[Exercise instructions]
Return the line containing "Given: Choose the 仅前端页面 mode option" and all lines after it exactly; stop at the end of the material.

○ ○ ○ ○ ○ ○ ○

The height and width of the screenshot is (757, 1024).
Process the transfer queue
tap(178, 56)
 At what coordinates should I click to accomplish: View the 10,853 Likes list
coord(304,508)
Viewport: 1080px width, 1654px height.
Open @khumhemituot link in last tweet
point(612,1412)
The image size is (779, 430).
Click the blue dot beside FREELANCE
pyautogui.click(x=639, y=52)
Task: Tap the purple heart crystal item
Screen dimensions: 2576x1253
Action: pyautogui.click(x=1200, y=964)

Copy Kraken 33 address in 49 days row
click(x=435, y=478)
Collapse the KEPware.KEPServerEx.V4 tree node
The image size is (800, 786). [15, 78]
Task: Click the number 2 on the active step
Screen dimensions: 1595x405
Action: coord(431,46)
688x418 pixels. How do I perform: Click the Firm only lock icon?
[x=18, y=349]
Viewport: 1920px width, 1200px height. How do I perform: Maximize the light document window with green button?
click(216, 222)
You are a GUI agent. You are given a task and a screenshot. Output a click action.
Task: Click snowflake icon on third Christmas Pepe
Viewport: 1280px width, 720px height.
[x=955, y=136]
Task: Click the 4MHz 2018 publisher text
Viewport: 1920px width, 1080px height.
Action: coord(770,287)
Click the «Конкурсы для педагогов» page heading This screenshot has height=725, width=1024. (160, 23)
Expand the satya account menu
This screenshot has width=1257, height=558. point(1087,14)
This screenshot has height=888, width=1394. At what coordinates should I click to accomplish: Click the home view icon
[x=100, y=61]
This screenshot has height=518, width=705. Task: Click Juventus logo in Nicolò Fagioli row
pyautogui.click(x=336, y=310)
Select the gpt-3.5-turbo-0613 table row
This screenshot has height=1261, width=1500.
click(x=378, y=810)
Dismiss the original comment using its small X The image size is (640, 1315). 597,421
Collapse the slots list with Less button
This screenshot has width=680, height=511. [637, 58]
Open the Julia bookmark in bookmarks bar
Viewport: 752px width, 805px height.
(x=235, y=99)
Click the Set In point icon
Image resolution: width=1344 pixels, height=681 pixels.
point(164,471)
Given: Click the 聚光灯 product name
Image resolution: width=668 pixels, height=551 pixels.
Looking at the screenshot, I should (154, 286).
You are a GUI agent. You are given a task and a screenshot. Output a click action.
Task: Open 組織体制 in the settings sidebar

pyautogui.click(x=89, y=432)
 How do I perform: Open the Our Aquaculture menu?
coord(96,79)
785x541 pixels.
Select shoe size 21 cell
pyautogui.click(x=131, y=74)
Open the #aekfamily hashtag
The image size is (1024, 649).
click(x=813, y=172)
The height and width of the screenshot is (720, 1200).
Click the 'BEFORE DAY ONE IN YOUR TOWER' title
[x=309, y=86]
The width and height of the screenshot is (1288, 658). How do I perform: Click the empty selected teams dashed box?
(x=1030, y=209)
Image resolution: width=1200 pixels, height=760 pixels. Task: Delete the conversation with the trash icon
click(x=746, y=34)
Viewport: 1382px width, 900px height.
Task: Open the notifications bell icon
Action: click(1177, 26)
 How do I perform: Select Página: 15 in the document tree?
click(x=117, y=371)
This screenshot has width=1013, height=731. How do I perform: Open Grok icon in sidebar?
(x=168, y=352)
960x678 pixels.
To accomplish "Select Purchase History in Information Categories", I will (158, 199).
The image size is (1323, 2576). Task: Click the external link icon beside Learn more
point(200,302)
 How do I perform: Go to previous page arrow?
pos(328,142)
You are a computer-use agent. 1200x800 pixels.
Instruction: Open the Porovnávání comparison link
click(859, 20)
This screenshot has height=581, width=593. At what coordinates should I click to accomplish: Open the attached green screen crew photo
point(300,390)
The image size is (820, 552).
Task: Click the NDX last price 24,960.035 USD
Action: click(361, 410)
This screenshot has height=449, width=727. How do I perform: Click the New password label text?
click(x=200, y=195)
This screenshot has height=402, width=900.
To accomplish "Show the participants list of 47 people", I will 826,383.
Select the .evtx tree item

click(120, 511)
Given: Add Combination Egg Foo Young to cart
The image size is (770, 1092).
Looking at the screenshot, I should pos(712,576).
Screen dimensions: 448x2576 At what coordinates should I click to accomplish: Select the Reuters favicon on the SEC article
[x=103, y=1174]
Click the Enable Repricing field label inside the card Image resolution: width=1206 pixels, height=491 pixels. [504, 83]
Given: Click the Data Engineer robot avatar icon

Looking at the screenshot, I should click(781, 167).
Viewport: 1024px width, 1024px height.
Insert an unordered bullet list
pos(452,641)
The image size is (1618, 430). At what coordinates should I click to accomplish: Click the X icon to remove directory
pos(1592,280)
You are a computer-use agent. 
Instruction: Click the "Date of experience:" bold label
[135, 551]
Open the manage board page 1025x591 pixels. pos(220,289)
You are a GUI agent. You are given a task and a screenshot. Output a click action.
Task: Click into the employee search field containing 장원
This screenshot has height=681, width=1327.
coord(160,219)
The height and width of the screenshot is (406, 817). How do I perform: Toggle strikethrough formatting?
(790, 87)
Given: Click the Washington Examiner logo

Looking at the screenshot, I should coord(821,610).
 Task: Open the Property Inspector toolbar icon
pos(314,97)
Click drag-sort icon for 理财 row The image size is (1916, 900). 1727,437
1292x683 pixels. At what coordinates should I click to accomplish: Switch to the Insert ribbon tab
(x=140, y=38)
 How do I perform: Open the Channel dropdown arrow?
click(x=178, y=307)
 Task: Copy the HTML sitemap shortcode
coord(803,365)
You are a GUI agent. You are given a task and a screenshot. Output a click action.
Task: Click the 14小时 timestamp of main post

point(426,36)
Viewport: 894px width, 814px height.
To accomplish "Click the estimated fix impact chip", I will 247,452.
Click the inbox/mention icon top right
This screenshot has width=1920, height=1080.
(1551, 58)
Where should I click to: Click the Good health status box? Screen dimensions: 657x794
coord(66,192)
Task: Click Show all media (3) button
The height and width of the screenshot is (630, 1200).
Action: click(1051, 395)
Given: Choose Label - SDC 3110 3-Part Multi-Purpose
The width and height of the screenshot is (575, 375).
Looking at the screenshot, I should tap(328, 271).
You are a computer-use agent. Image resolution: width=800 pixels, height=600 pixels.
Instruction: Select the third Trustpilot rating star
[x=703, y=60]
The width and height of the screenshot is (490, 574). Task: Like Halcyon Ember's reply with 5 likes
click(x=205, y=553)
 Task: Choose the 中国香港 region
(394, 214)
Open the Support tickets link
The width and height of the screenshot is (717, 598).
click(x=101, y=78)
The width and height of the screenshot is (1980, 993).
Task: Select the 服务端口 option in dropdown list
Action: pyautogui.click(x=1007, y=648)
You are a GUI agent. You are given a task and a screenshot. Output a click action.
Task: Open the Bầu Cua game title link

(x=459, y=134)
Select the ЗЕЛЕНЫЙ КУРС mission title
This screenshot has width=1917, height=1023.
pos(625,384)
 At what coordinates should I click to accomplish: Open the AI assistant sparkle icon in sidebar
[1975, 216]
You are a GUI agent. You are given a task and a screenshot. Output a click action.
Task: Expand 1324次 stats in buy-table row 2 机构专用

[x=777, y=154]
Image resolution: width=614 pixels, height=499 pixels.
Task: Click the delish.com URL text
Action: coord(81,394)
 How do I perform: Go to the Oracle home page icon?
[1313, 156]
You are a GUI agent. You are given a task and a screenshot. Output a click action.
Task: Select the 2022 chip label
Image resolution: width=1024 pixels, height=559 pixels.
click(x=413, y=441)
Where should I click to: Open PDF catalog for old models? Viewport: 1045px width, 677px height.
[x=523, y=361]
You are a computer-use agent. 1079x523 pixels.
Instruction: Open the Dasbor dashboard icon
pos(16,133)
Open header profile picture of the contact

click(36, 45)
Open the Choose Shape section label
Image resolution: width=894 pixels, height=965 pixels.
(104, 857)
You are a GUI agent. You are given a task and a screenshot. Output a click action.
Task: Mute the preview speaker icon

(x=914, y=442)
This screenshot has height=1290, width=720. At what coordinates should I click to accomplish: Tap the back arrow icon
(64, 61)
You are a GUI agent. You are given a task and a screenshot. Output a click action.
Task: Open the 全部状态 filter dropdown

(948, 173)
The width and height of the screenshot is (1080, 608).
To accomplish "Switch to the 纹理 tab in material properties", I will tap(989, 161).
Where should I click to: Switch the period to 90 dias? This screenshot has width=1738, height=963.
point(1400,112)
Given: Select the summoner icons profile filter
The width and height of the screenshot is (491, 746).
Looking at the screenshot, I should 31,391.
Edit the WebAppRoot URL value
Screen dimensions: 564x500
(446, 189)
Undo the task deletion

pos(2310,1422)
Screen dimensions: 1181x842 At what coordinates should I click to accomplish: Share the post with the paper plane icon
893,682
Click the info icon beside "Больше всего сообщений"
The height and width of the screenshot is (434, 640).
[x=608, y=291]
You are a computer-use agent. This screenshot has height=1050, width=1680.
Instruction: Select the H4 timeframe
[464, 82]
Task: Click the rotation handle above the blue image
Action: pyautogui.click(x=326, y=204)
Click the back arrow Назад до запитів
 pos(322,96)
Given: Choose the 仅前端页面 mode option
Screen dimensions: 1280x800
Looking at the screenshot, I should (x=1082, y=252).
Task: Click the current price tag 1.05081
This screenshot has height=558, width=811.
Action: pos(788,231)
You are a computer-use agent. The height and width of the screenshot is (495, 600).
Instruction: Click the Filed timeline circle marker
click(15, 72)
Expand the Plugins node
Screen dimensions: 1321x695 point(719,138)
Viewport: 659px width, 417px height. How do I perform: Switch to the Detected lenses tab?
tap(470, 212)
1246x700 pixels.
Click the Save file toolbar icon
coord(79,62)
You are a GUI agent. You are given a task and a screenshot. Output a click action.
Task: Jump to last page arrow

○ ○ ○ ○ ○ ○ ○

[Result of the task]
Given: Choose the 仅前端页面 mode option
Screen dimensions: 1280x800
Looking at the screenshot, I should (x=1082, y=252).
Task: Click the current price tag 1.05081
This screenshot has height=558, width=811.
Action: pos(788,231)
You are a computer-use agent. The height and width of the screenshot is (495, 600).
Instruction: Click the Filed timeline circle marker
click(15, 72)
Expand the Plugins node
Screen dimensions: 1321x695 point(719,138)
Viewport: 659px width, 417px height. How do I perform: Switch to the Detected lenses tab?
tap(470, 212)
1246x700 pixels.
Click the Save file toolbar icon
coord(79,62)
You are a GUI agent. You are given a task and a screenshot. Output a click action.
Task: Jump to last page arrow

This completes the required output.